In light of CEASEFIRE DAY, MOTHERS chose Leslie Morgan Steiner's Mommy Wars: Stay-at-Home and Career Moms Face Off on Their Choices, Their Lives, Their Families as the featured book for MOTHERS Day 2006.
In the year since Newsweek - and MOTHERS Book Bag - featured Judith Warner’s book, Perfect Madness: Motherhood in the Age of Anxiety in their The Myth of the Perfect Mother cover story, all’s been quiet on the mommy war front. That is until Good Morning America ran a series on the Mommy Wars in March 2006 (How to Raise Kids: Stay Home or Go to Work? and 'Mommy Wars': To Work or Stay at Home?).

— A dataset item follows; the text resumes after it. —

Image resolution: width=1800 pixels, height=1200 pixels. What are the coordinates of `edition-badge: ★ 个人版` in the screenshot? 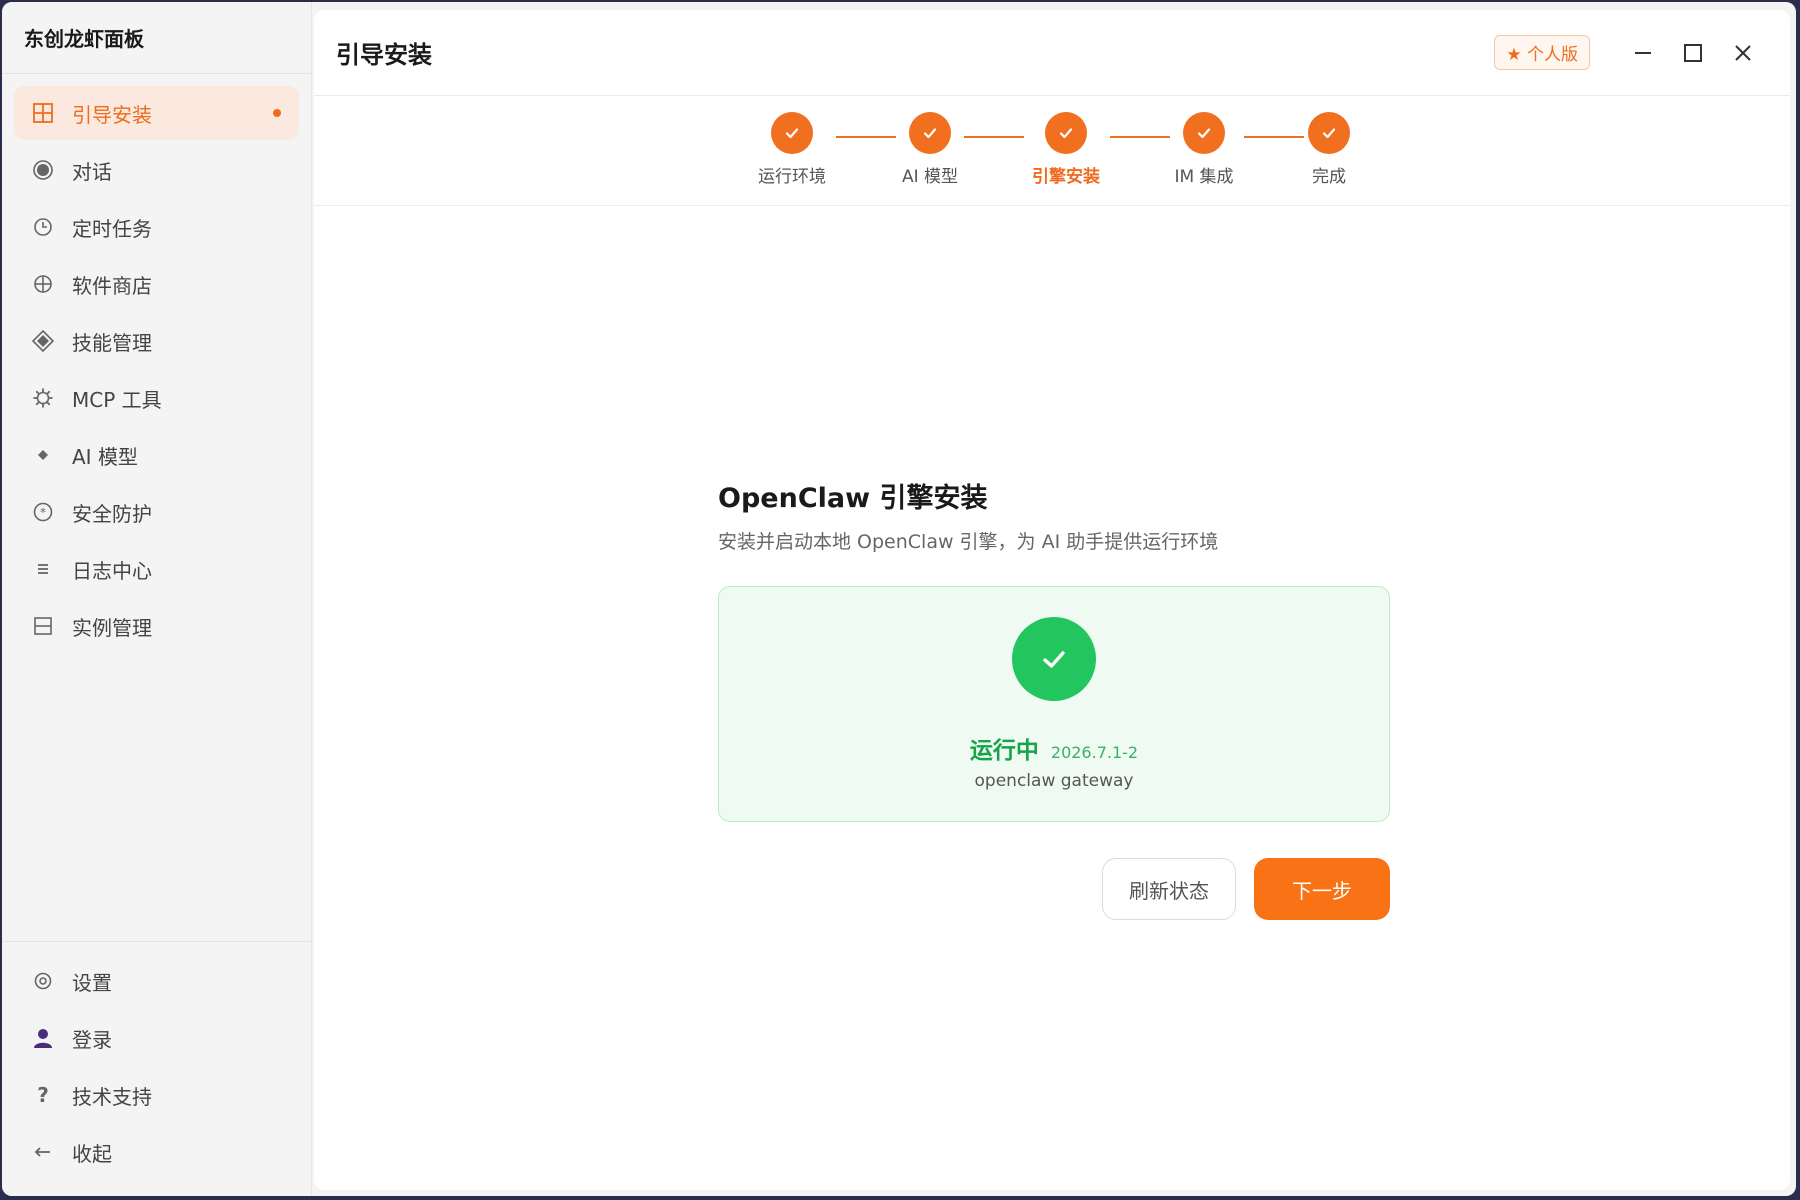 It's located at (1542, 52).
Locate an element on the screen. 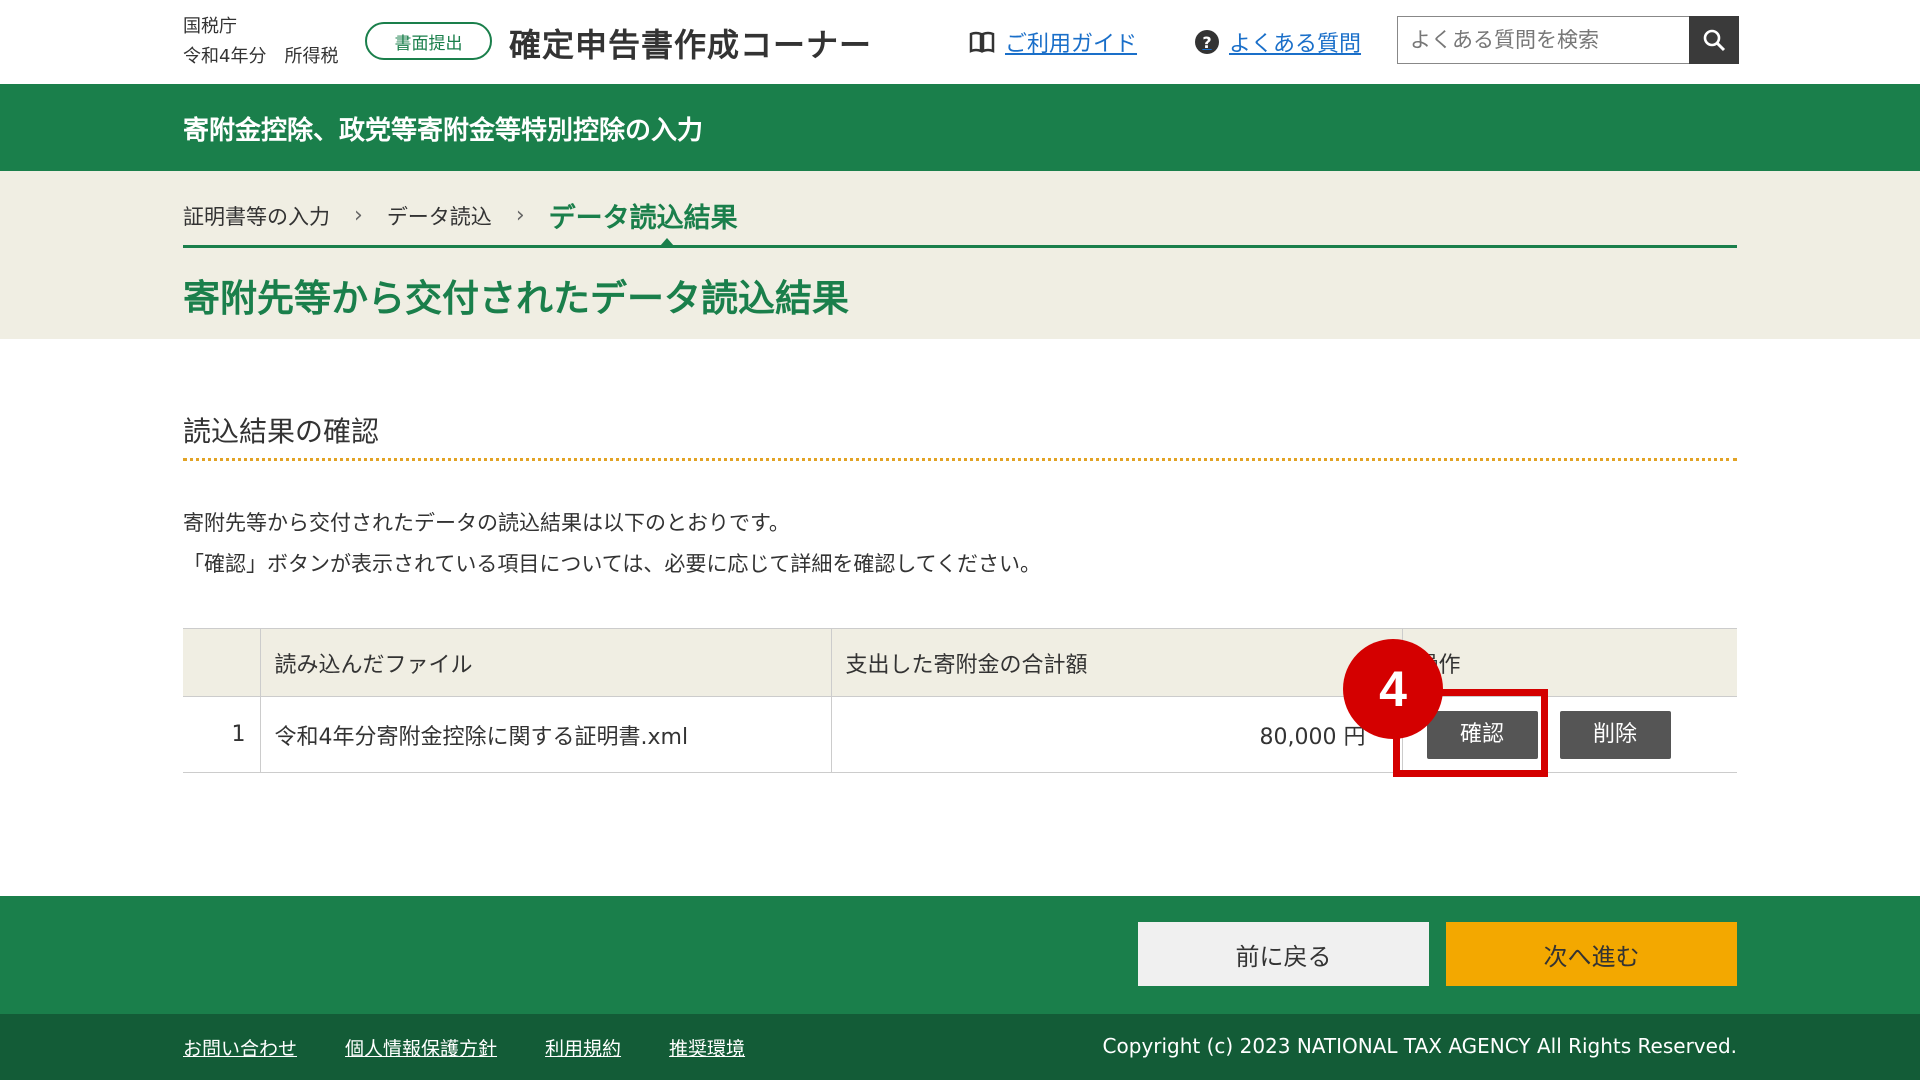  table-header-row: 読み込んだファイル 支出した寄附金の合計額 操作 is located at coordinates (960, 662).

The show prompted an outpouring of response on the ABC News message board (over 4,300 comments and counting) and a letter from NOW President Kim Gandy to Diane Sawyer and ABC.

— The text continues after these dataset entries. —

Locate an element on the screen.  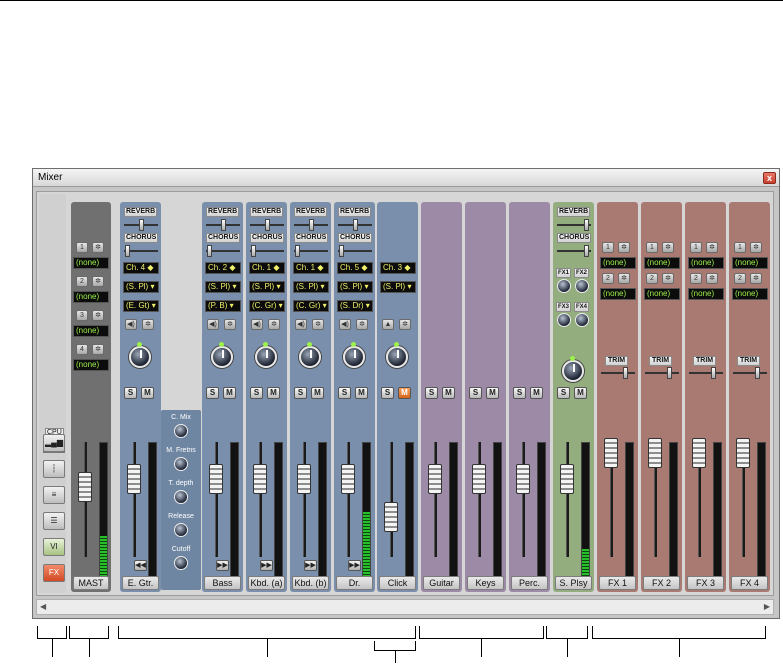
channel-name: Dr. is located at coordinates (354, 583).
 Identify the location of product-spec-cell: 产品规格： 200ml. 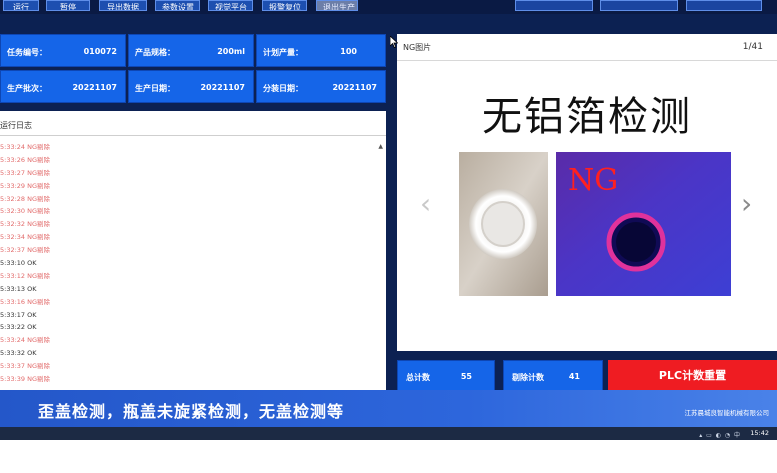
(191, 50).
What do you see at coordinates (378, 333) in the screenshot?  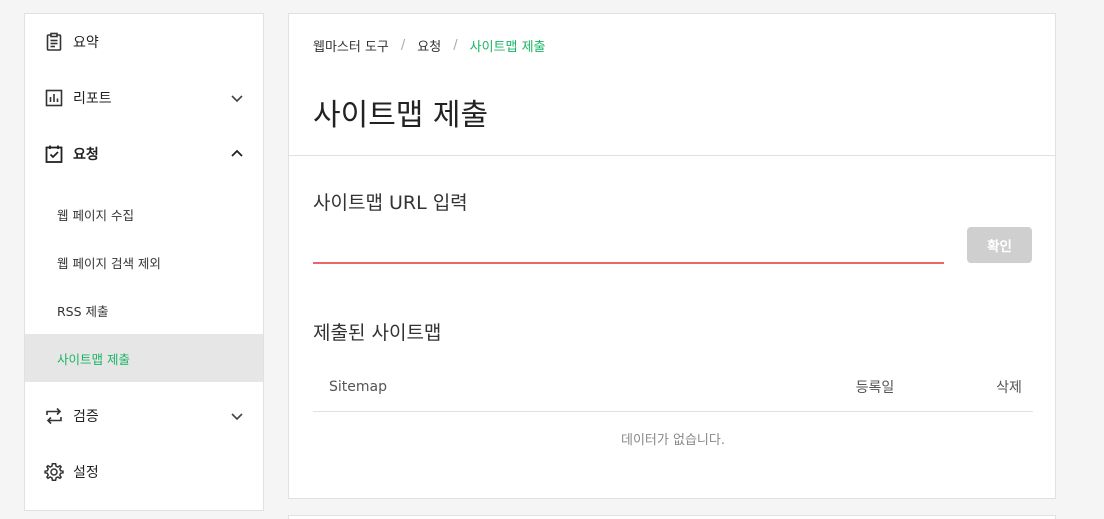 I see `submitted-section-title: 제출된 사이트맵` at bounding box center [378, 333].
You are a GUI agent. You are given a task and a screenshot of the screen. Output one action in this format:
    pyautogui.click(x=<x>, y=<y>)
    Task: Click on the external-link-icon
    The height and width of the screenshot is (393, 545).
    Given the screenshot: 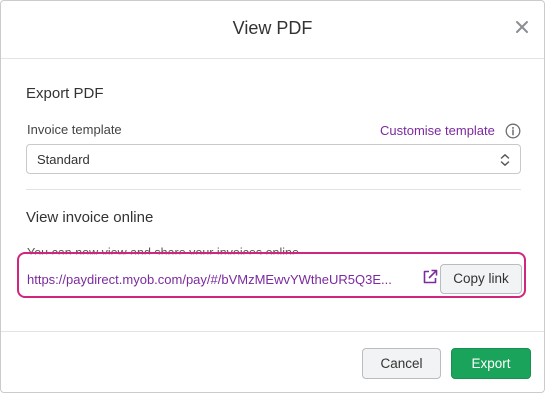 What is the action you would take?
    pyautogui.click(x=430, y=277)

Yet the release of books and media articles on the Mommy Wars goes on and on as evidenced by the recent release of Mommy Wars. As she told Lauren Young of BusinessWeek Online in "The Extended Mommy Wars Q&A":
I thought the battle was between stay-at-home and working moms. But women don’t fall into these neat categories. Most women see it as a continuum.

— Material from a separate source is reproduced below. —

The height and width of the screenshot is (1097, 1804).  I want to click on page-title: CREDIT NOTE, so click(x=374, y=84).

There is no way that there is one answer that’s right for every mom. Ultimately, we are all trying to be the best possible mothers we can all be.
Yet when asked by Helaine Olen at Salon.com if our culture feeds on the so-called mommy wars, Steiner replied:
Definitely. It's good material. Politicians like to play women off each other. When they're campaigning, they appeal to a certain group and we're all susceptible to the message when it's us vs. them, or good vs. bad, so politicians try to appeal to good moms and bad moms, depending on what your definition is. Advertising executives do the same thing. They tell us, "You have a problem, you're not a good enough mom, and I have a product that will make you feel like a good mom." We hear that a thousand times a day.
It's time to spread the word that MOTHERS aren't buying what they're selling anymore!
The truth behind the "Mommy Wars" is that it is a media-hyped fiction used to generate ratings. Stay-at-home moms and full-time working moms share the same concerns. So do the legions of moms who are somewhere in between — working part-time; working from home; job sharing; splitting shifts with partners to allow one parent to always be available for child care. The "choices" for all moms are inadequate because the systems are not in place to make it possible to earn a decent living while taking care of children or elderly parents.